Task goal: Search term "field": please copy every line of the records below that contains it.

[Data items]
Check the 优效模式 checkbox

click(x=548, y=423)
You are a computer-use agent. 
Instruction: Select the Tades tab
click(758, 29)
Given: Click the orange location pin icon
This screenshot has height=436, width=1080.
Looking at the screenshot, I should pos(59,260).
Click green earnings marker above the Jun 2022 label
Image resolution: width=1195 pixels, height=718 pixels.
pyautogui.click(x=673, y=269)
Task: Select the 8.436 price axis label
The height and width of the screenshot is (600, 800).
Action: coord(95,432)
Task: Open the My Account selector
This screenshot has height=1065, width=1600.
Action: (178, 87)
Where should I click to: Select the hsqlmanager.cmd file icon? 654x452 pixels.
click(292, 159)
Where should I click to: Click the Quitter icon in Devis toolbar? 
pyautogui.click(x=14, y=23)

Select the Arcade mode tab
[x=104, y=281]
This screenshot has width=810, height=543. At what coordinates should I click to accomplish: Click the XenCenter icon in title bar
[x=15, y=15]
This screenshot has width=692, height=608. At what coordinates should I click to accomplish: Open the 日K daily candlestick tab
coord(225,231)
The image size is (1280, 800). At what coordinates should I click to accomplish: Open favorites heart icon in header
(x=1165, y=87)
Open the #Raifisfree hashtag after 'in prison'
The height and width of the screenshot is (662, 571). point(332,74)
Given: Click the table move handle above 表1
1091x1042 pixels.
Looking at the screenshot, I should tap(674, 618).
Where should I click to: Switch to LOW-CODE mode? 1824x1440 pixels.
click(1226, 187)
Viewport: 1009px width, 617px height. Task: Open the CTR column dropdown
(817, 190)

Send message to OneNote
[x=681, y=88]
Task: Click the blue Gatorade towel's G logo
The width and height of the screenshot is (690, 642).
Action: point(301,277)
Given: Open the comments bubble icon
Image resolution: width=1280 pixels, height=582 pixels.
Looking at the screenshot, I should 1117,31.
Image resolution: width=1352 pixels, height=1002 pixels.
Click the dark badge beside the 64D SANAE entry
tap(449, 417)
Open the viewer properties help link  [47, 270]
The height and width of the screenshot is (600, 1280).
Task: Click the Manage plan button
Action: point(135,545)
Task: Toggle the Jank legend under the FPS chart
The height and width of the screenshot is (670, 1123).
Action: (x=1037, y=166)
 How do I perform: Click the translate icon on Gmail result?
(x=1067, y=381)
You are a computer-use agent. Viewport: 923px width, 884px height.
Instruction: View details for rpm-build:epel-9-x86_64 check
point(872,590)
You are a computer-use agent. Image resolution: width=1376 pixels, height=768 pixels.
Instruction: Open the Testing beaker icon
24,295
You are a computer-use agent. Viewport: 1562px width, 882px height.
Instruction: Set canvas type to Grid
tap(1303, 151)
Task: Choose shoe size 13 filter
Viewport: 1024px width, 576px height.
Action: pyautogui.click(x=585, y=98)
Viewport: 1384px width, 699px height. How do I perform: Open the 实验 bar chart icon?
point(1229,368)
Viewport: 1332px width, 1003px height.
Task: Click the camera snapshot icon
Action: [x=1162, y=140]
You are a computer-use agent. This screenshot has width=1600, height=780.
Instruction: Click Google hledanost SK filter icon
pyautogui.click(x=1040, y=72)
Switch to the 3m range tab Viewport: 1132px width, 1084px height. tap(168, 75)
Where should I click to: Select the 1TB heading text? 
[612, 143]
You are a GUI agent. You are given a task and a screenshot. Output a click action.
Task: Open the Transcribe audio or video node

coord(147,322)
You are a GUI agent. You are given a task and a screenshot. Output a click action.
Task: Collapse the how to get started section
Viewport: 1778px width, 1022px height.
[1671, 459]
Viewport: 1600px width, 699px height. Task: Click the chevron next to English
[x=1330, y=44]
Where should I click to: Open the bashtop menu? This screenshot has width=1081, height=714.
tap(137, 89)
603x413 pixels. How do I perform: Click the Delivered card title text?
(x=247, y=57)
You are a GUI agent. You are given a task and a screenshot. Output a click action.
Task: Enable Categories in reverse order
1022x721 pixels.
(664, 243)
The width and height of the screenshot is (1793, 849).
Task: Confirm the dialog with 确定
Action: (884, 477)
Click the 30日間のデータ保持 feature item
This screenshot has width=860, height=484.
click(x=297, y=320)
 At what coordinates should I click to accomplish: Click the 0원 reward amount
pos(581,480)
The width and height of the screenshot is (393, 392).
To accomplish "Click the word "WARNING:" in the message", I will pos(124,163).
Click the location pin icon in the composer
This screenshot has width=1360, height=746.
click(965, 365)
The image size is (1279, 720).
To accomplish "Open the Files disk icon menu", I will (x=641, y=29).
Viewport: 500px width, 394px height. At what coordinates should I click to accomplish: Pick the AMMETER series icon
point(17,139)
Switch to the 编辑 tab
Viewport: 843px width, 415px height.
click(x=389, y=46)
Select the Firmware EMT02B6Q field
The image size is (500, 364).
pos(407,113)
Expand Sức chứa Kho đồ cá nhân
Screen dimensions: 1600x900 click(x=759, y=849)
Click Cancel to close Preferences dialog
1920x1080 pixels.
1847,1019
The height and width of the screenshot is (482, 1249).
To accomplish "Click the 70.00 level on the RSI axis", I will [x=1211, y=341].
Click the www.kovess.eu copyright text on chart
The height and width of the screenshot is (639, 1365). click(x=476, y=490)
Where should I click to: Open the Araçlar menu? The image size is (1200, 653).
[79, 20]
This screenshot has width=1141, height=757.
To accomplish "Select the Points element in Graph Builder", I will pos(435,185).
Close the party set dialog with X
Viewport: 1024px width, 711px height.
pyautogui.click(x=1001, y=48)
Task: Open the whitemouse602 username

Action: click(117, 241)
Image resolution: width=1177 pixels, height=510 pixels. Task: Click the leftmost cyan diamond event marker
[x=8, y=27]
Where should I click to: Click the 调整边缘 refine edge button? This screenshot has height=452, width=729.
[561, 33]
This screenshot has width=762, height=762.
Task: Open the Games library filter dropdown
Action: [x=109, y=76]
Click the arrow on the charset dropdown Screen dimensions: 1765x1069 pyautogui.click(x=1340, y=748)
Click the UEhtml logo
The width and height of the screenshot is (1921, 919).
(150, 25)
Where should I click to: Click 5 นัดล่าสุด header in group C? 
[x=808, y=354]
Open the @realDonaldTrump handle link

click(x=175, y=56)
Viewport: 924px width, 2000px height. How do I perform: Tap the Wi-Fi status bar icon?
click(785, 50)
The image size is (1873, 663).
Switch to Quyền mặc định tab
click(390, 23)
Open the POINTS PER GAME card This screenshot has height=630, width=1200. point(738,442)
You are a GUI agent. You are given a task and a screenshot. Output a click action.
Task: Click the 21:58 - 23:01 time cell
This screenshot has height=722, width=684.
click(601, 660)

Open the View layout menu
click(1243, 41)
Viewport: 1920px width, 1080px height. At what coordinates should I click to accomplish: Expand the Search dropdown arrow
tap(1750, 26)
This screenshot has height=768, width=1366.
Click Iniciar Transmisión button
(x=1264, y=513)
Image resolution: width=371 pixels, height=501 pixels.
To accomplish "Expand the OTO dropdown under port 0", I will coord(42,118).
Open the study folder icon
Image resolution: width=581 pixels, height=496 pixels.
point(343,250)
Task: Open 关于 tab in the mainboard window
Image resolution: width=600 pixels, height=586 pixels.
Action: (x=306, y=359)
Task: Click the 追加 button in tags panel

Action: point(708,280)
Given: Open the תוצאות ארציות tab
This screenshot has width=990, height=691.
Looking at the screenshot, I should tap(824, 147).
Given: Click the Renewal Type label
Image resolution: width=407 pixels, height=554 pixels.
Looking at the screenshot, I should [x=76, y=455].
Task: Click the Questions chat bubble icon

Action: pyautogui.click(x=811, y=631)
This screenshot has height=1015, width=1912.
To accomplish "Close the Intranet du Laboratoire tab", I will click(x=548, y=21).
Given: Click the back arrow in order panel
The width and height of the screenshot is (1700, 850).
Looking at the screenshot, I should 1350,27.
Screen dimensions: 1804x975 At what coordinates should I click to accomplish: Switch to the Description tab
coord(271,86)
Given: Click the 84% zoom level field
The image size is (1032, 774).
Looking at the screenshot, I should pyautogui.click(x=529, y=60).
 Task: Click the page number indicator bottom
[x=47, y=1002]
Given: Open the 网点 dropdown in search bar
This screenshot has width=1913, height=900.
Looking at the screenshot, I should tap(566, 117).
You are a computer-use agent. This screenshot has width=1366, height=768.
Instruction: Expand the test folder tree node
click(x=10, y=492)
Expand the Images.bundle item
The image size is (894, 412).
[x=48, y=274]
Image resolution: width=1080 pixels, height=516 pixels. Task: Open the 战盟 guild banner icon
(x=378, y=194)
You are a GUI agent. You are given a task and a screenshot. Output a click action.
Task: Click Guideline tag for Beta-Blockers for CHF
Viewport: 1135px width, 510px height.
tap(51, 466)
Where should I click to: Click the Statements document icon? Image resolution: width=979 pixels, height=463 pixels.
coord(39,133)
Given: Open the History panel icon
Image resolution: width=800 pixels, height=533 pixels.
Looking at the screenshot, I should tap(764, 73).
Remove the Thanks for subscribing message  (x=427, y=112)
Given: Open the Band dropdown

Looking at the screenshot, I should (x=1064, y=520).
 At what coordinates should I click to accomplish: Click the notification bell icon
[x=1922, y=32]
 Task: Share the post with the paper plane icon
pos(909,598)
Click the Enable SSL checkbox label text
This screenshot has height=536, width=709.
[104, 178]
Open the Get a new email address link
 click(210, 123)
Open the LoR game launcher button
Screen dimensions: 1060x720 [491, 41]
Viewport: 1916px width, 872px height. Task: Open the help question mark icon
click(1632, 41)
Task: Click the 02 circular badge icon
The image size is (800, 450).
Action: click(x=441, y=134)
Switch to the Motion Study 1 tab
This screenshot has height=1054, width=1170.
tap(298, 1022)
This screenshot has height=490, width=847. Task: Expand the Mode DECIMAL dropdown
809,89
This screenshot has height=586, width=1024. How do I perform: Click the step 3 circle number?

Result:
Select the Firmware EMT02B6Q field
Given: Click the 84% zoom level field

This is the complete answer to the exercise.